## Task item
Transcribe, word for word and without additions, each line below from the one containing "You are a computer-use agent." through the one containing "Instruction: Click the", both ends included.

## Record extracts
━━━━━━━━

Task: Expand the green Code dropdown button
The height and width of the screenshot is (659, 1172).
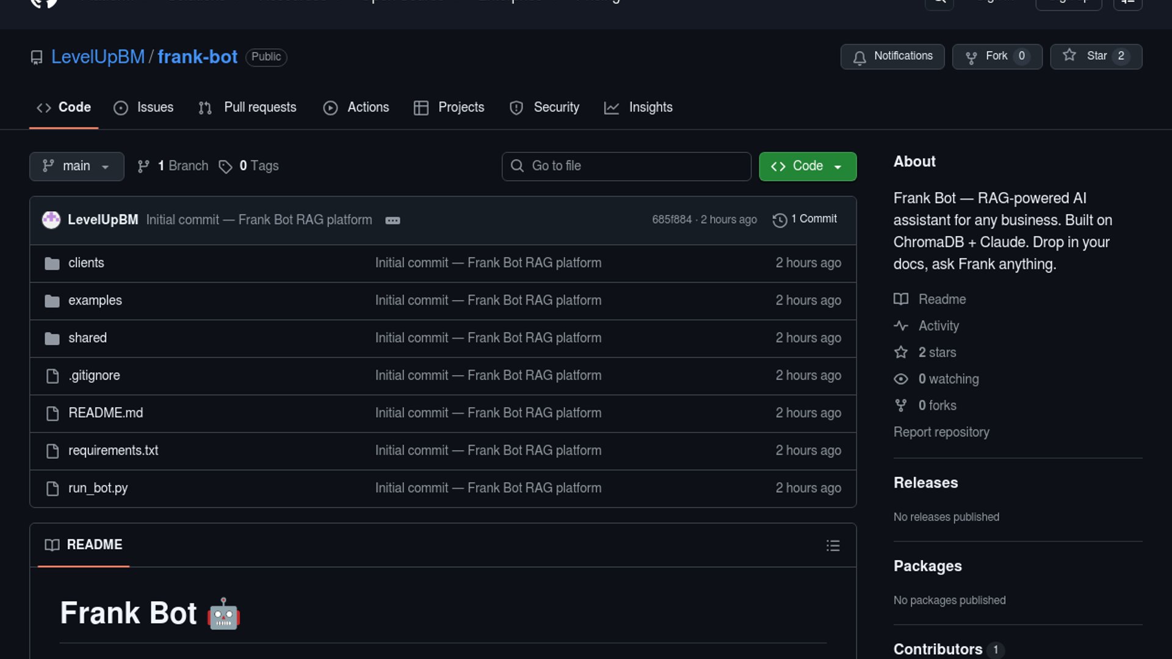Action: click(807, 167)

━━━━━━━━

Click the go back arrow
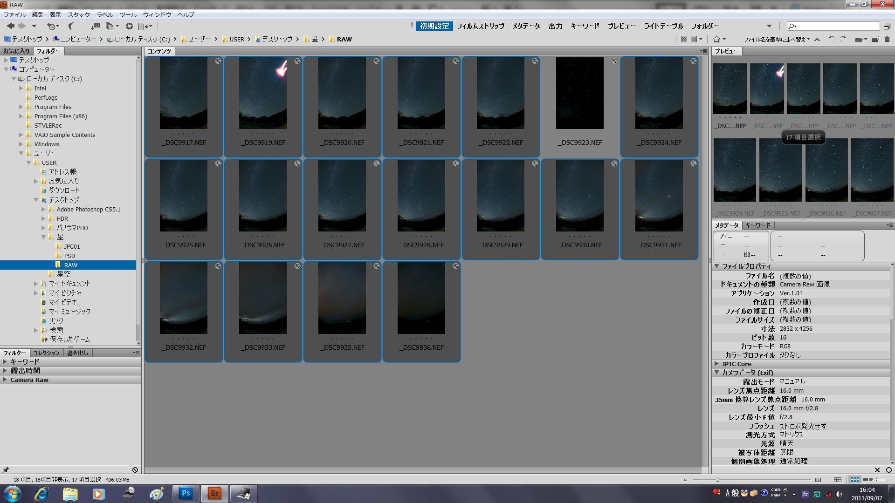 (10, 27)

━━━━━━━━

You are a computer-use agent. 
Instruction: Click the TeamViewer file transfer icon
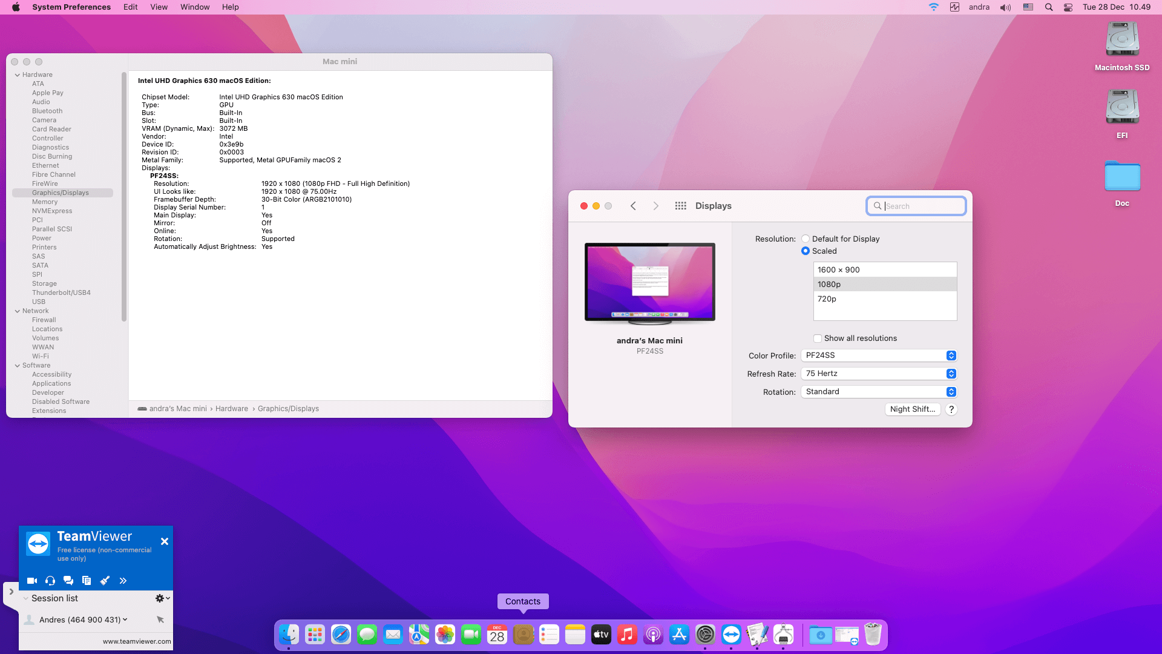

━━━━━━━━

## Solution for this exercise
You are a computer-use agent. 
Instruction: Click the TeamViewer file transfer icon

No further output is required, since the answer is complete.